**The exercise**
Pull out every one of the lines below that contains the string "screenshot". Only matches with the same capitalization count.

**Material for the task**

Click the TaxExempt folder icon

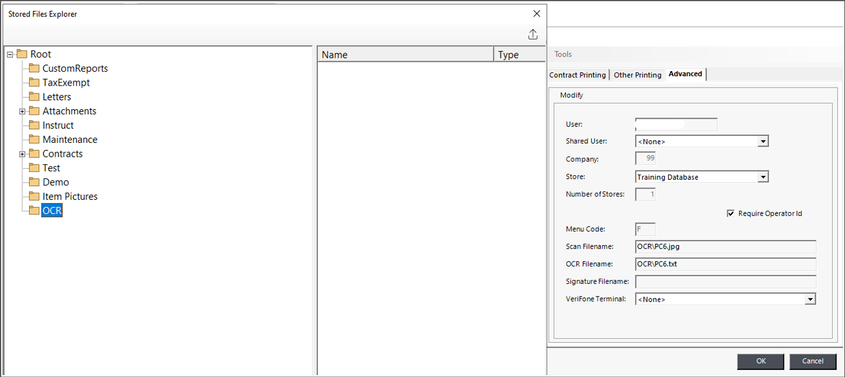pyautogui.click(x=34, y=83)
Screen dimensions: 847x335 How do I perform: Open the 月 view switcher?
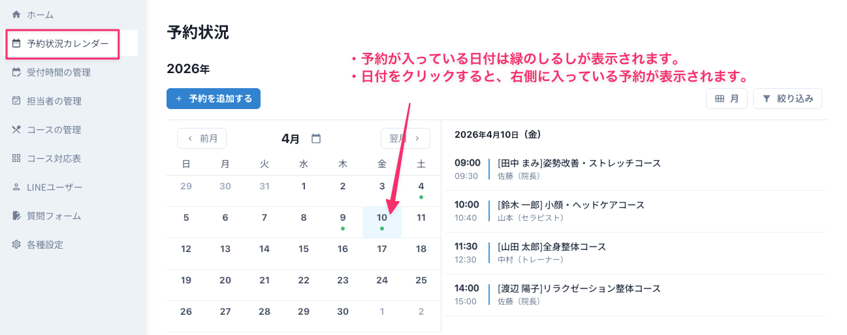(x=726, y=99)
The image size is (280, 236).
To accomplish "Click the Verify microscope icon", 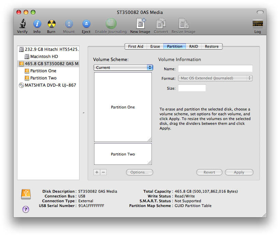I will (23, 24).
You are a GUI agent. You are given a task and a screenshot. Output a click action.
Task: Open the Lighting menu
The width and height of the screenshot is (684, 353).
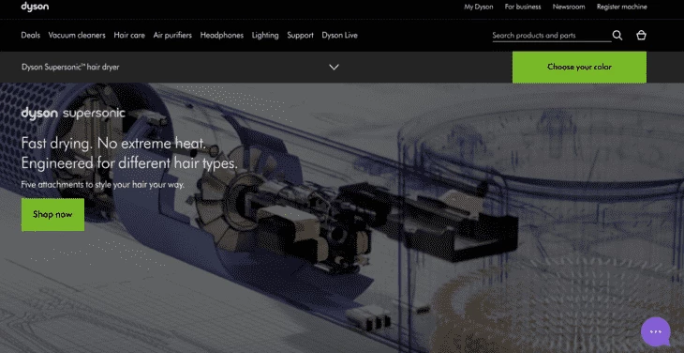[265, 36]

**Output of the exercise**
You are a GUI agent. You are given a task and a screenshot. Output a click action.
The width and height of the screenshot is (684, 353).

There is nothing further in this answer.